_Activité_.
Dans le texte ci-dessous consacré à l'album Tonight's The Night, relevez tous les albums qui composent la « trilogie du fossé » de Neil Young.

_Texte de lecture_.
----

Tracks : Tonight's The Night ; Speakin' Out ; World On A String ; Borrowed Tune ; Come On Baby Let's Go Downtown ; Mellow My Mind ; Roll Another Number (For The Road) ; Albuquerque ; New Mama ; Lookout Joe ; Tired Eyes ; Tonight's The Night – Part II
Harvest est pour beaucoup le sommet de la carrière de Neil Young. Une parenthèse enchantée et parfaite dans l'étrange carrière du Loner. Un après midi ensoleillé, joyeux et simple. Mais l'après midi décline, et la nuit finit toujours par tomber. Tonight's The Night. Une pochette sombre, où Neil Young apparaît seul dans le noir. Ce soir, la nuit va tomber, et le Loner se tient seul devant nous, portant un lourd fardeau sur les épaules. Même s'il est sorti en 1975, Tonight's The Night date en fait de 1973, année charnière pour Neil Young. C'est le 5ème album studio du canadien (même s'il est sorti en fait après On The Beach, qui est son successeur), qui patientât deux ans dans les coffres du label Reprise. La maison de disques attendaient un Harvest 2 et refusait de sortir ce disque, trop anti-commercial. Mais entre Harvest et Tonight's The Night tout a changé. Neil Young a enterré les utopies des années 60 qu'il chantait sur Crosby, Stills, Nash & Young - Déjà Vu (1970) . Il voit tout autour de lui les ravages de la drogue et de l'alcool (The Needle and The Damage Done chantait-il sur Harvest). Quelques mois avant d'enregistrer Tonight's The Night, il renvoie Danny Whitten le guitariste du Crazy Horse, trop accro à l'héroïne. Quelques jours plus tard, le jeune homme est retrouvé mort. Overdose. L'héroïne a été payée avec les 200 dollars que Young lui avait laissé en le licenciant. Quelques mois plus tard, c'est Bruce Berry, un roadie et ami de Neil Young, qui est retrouvé mort. Overdose. La nuit tombait dans l'esprit du Loner. Rien d'autre qu'une dépression profonde, qui allait durer deux ans. Même dépressif, le Loner reste néanmoins créatif. C'est au cours de ces deux années qu'il enregistre ce qu'on appellera par la suite sa trilogie du fossé, composée de Time Fades Away, Tonight's The Night et On The Beach. Tonight's The Night est donc le cœur de cette nuit profonde et morbide. Une confession publique sinistre. Mais cette confession publique est-elle à la hauteur du reste de la discographie du Loner?

----

_Données disponibles_.

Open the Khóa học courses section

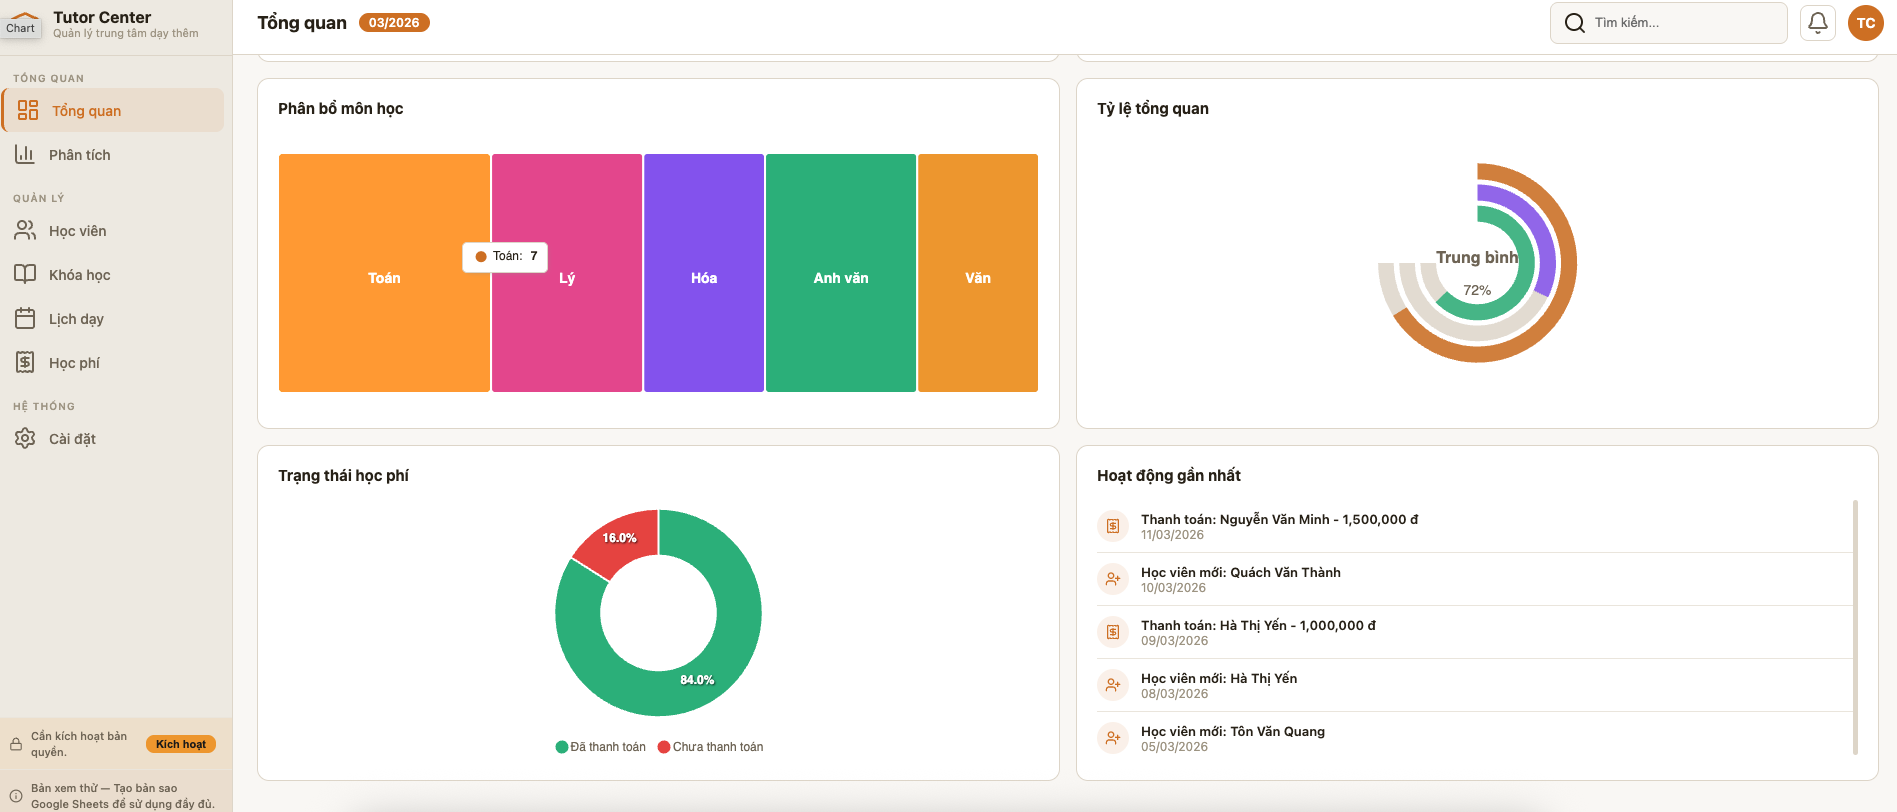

----

_Réponse attendue_.
Time Fades Away, Tonight's The Night, On The Beach